麻痺した足が動き出す ── 足こぎ車いすCOGYが放つ“夢見る力”
和気あいあいの体験試乗会
大阪府堺市の特別養護老人ホーム「ハーモニー」で開かれた、COGY体験試乗会。足の不自由な人や介護福祉業界の関係者などが集まった。 84歳の上林さんは3年前に転倒し、入院している間に足腰が弱ったという。「QOL(生活の質)を上げたい」と、和歌山県から初参加した。COGYの乗り方を指導するのは伊藤あきらさん。交通事故で車いす生活を経験したことから、普及活動に関わっている。 さあ、リラックスして目をつぶって、肩の力抜いて いすに座ってるんじゃない、体の一部と思ってください COGYに乗るのは、古武道の感覚と一緒です 何周も回って汗をかいた上林さん。

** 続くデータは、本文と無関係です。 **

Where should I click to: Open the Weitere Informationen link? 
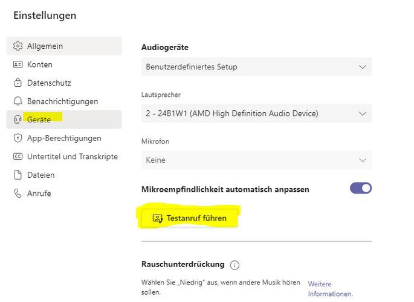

「いざ街に出て独りで使うとなると不安もあるけど、慣れたら楽しくなりそう」と前向きだ。
「COGYを広めたい」一心で全国を飛び回る
床に座ってCOGYの修理をしていたのは鈴木堅之(けんじ)さん。小学校教師をしていた20年以上前のある日、テレビで「東北大学が開発する足こぎ車いす」の話題を目にした。動けずに病院で寝ていたおばあさんが、ペダル付きの車いすに乗った途端、スイスイ走り回る姿に衝撃を受けた。担任するクラスに車いすの子がいる。「あの子にもどうか」と思ったのがきっかけだった。 教員を辞め、足こぎ車いすを扱う医療ベンチャー企業に就職するも、会社が倒産。それでも普及させたい一心で東北大学から権利を譲り受け、製造・販売を手掛ける会社、TESS(宮城県仙台市)を34歳で立ち上げた。 設立から16年。価格は1台50万円ほどで、これまでに1万台以上を販売した。「より多くの人に試してほしい」と、最近はサブスクリプション(月極め利用)の導入を検討中だ。海外でCOGYは「日本の発明品」として注目を浴び、ベトナムでは「足こぎ車いす療法」が正式な医療行為として認定されている。 「使ってよかった、という声を広めてもらうのがいちばんです。足こぎ車いすが選択肢の一つになり、文化として定着すると、社会はきっと変わるはず。足が不自由でも人生を諦めない、前向きな人を応援する象徴になれば」と、鈴木さんは熱く語る。 試乗会を取材した私は、「このすばらしさを一人でも多くの人に伝えたい、体験してほしい」という熱意に感動を覚えると同時に、“COGY愛”にあふれた人たちの放つエネルギーに圧倒された。 一般社団法人シンクロプラス の友野秀樹さんもその一人だ。COGYユーザー同士が「自分と同じ症状の人がどう活用しているか」情報交換できるよう、Facebookグループを立ち上げた。故郷の奄美を拠点に、全国普及を目指し活動を続ける。